Mas también tuve partidarios: mis hijos (que son adultos jóvenes), algún socio en los negocios, dos o tres cuates que están bien informados y, sobre todo, las imágenes de los noticieros de televisión, donde aparecen octogenarios, nonagenarios y centenarios recibiendo su dosis, sin daño aparente. Claro, no es posible descartar una equivocación gigantesca y descubrir en unos meses o en unos años que la vacuna estaba contraindicada, que sus efectos secundarios son letales, que a la corta te deja chueco o lisiado, que a la larga te remite a ultratumba, pero la evidencia en contra es tan abrumadora que ya tomé una decisión irrevocable: me la voy a jugar.
Así que pasando del dicho al hecho me armé con mis ínfulas de periodista, pues como bien se sabe, este es el país de las influencias y sin un amarre jamás se consiguen las cosas, sobre todo las cosas de gobierno. Con esa certeza llamé al Doctor Mandamás de la Zona Norte: me quiero poner la vacuna, le informé, qué tengo que hacer. Ser cuate de Andrés Manuel, me respondió. Jeje, le dije, ya en serio, no soy viejito, pero ya casi, dónde debo ir. En serio, no tengo ni la menor idea, no nos han dado fechas ni lugares, informó. Muchas preguntas se me ocurrieron de golpe: ¿Hay alguna lista? ¿Voy al Seguro con mi hoja rosa? ¿Llevo mi IFE? ¿Dónde me formo? Inscríbete a Morena, replicó, por si las dudas.
Por algo suceden las cosas, dijo mi mujer, yo que tú me aguantaba un rato. Y asegúrate que no te pongan la china, como dice el doctor, remató.

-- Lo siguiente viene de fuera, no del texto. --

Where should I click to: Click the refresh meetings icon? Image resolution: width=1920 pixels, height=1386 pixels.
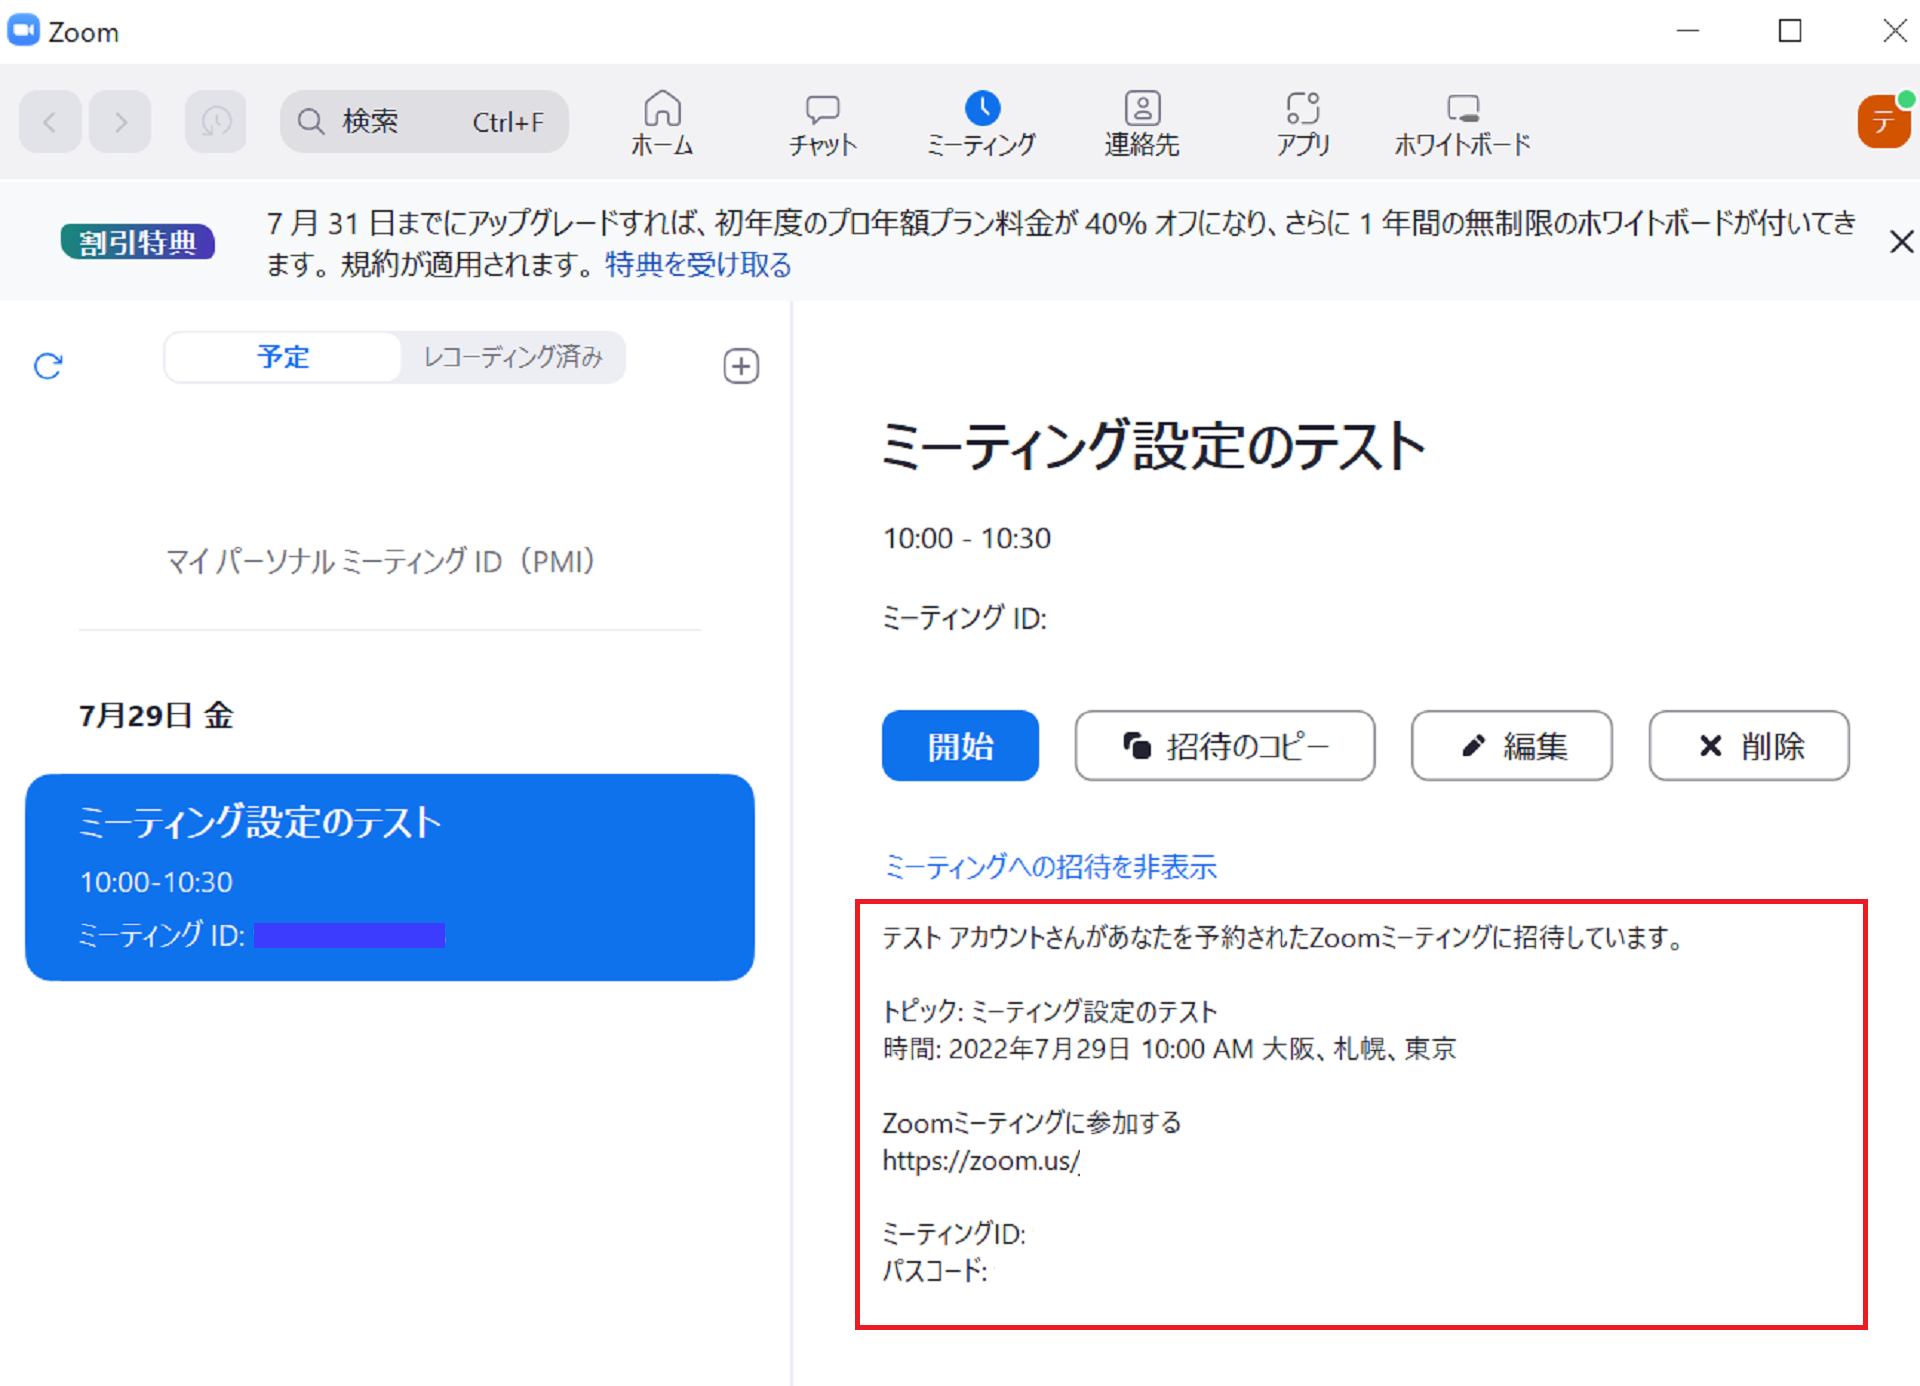[48, 366]
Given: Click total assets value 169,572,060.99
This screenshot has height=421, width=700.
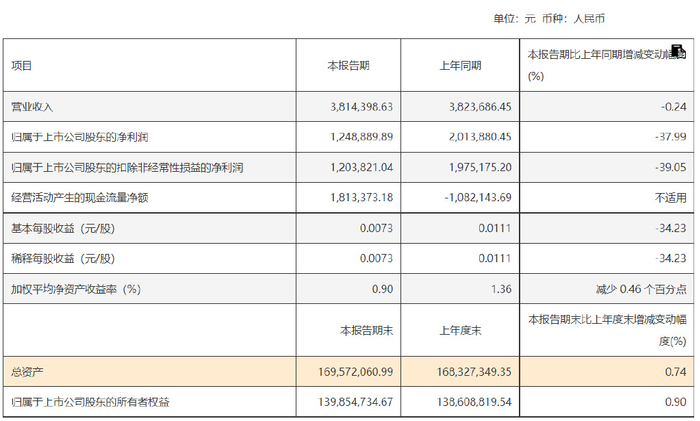Looking at the screenshot, I should (355, 372).
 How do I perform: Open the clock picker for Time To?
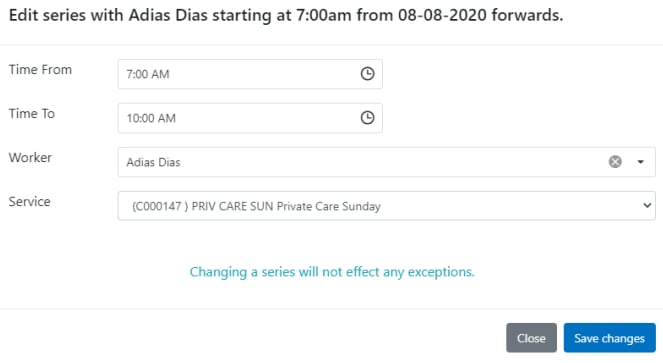[x=367, y=118]
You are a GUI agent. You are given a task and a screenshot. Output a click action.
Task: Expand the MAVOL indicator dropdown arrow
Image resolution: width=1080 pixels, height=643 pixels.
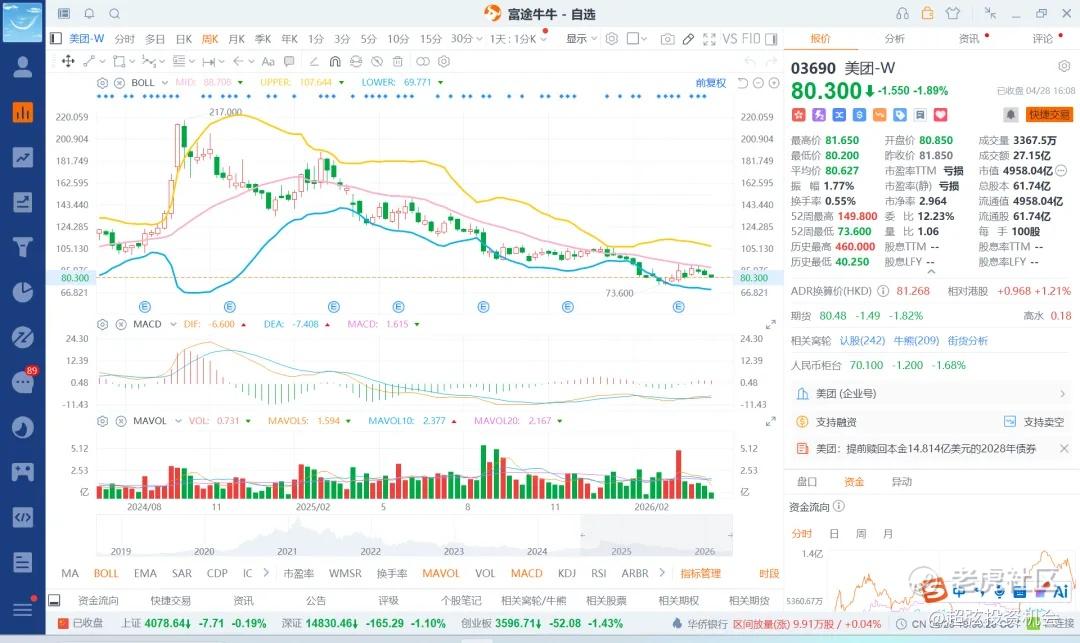click(178, 421)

Bueno, la mejor manera de estar seguro es vacunarme ya, porque la única vacuna que ha llegado es la Pfizer, pero me parece alucinante, tercermundista y bananero que nadie le pueda decir al siguiente grupo de riesgo, es decir, a los viejitos o casi viejitos, qué tienen que hacer para recibir su dosis. A menos, claro está, que la estrategia nacional sea sentarse en casa a esperar a que llegue hasta la puerta, jeringas en mano, alguna de las diez mil brigadas de paramédicos que anunció el presidente.
Por lo pronto, yo eso voy a hacer: esperar sentado, listo para arremangarme a la primera indicación, pues debajo de la manga voy a tener, por si se llega a ofrecer, mi credencial de afiliación a Morena.